Прозревая роль Роксахора в сражениях Последних Дней, Учитель чтил интересы маленького дикаря и заботился о его благополучии. Правда, после смерти отца, тот редко появлялся в стенах монастыря, увлечённый новыми заботами, новыми ослепительными планами - и наставник взирал на них благосклонно. Но что-то же встало между ними?

В первый раз за всё время у еретика появилось смутное желание выслушать девчонку.

И тут же настал срок немедленно её остановить.

Со стороны казалось, что Фран едва подалась вперёд - а между тем, всё её тело звенело напряжением и внимание обострилось до предела. Каким-то краем сознания она замечала вредоносную возню у подножия башни, еретика, который неслышно приблизился и застыл за кромкой свода ниши, но сейчас это было не важно. Пристально всматриваясь вдаль, она жадно впитывала каждую черту, каждую подробность облика своего врага.

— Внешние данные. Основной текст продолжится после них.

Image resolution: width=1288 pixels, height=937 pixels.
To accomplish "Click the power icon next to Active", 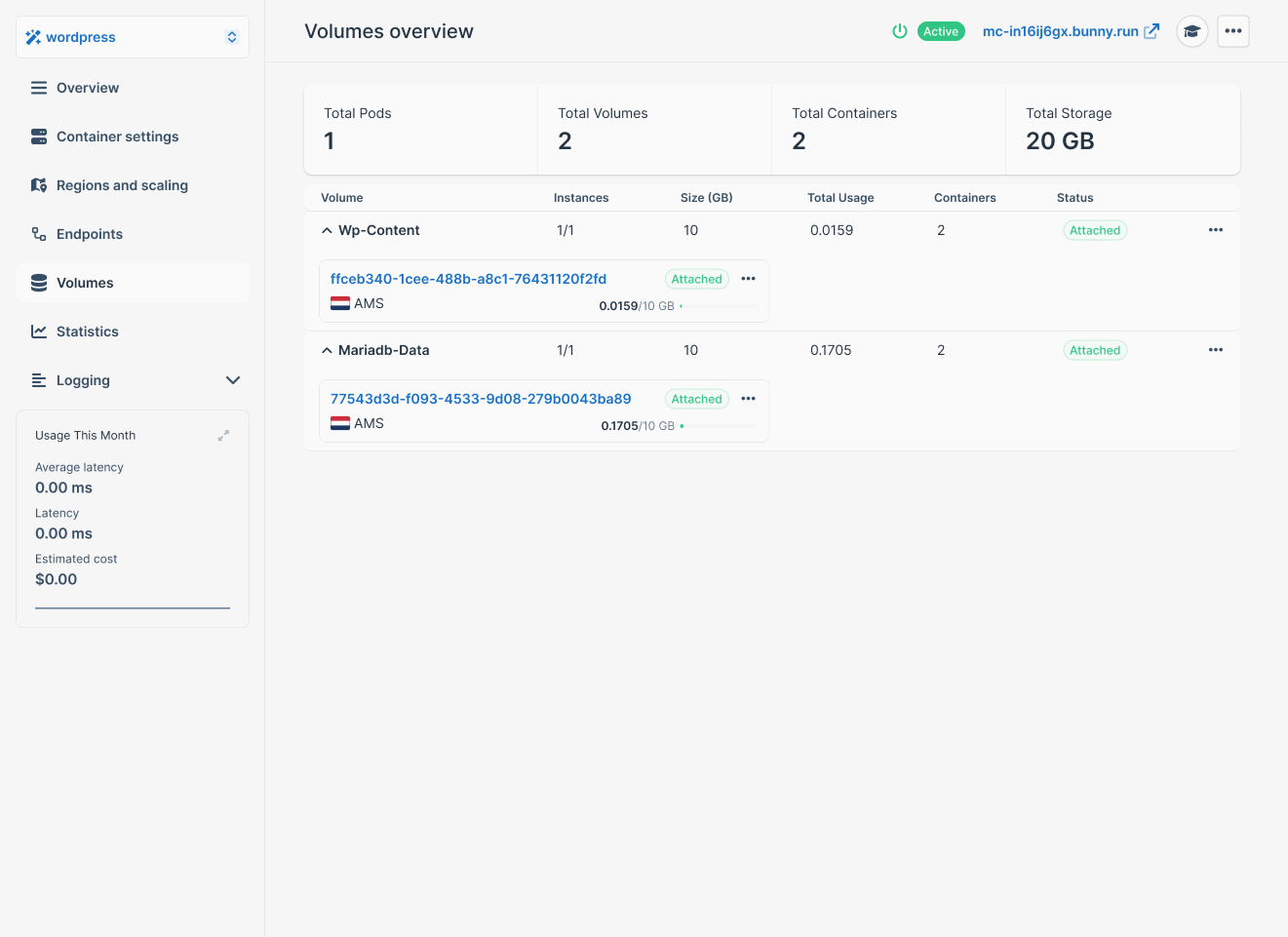I will [x=899, y=31].
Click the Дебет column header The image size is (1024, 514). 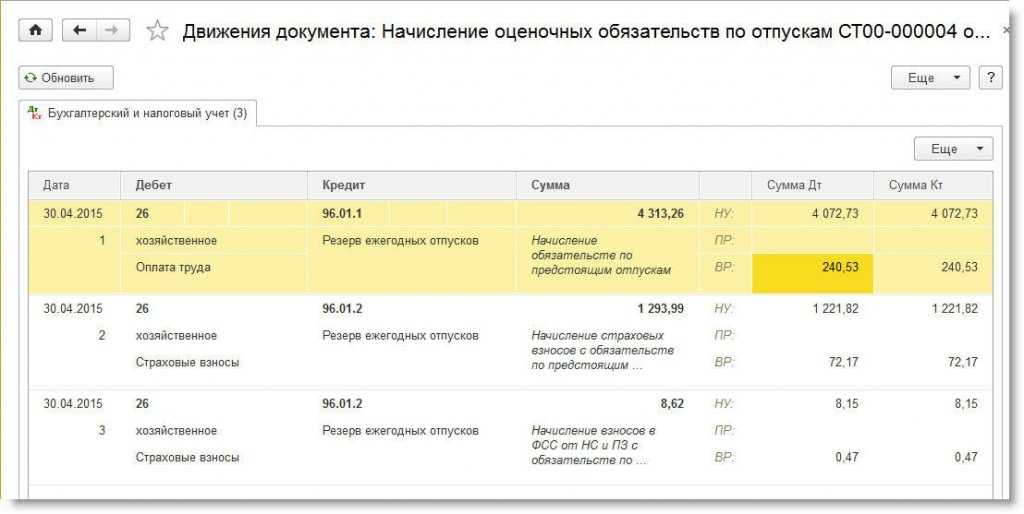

Роксахор был прекрасен - он словно искрился переполнявшей его энергией, необыкновенной силой, направленной в будущее, творящей великую судьбу. На всех вокруг лежал этот царственный отблеск. Кроме всадника, закутанного в чёрную одежду - тот выглядел тенью, фоном для золотого юноши на золотом жеребце.

Фран заметила, что удары сердца будто бы стали реже, и словно замедлилось происходящее вокруг. Посреди разговора с колдуном, Роксахор, склонившись в седле, потрепал, погладил шею коня, весело бросив животному несколько слов - кольчужная горловина при этом развернулась, раскрылась навстречу холодному ненавидящему взору Фран, - и, смеясь, повернул голову к собеседнику. Тонкая бармица, стекающая с золочёного шлема на плечи, больше не защищала молодую смуглую шею. Девичьи руки с нечеловеческой силой натянули крепкую тетиву.

Но за несколько тактов сердца до мига, когда с тетивы сорвалась стрела, случилось непредвиденное.

- Он ведь знал, - внезапно заговорил Сет - негромко, весомо, камнем роняя каждое слово - и ещё до того, как в сознание Фран проник смысл этих слов, она по одному лишь особому тону уже понимала, о ком идёт речь, - он всегда это знал - про ученика, который погубит учителя. Он сам, нарочно, вырастил его таким. Кто не остановится, кто доведёт Пустыню до Меды. Чтобы сразится со Змеем. Чтобы исполнилось лучшее из пророчеств. В остальных - ад и смерть.

И еретик был прав. Что-то похожее Фран слышала в монастыре - а потом не то, чтобы забыла - не успевала подумать об этом. Ей трудно давалось думать в последнее время.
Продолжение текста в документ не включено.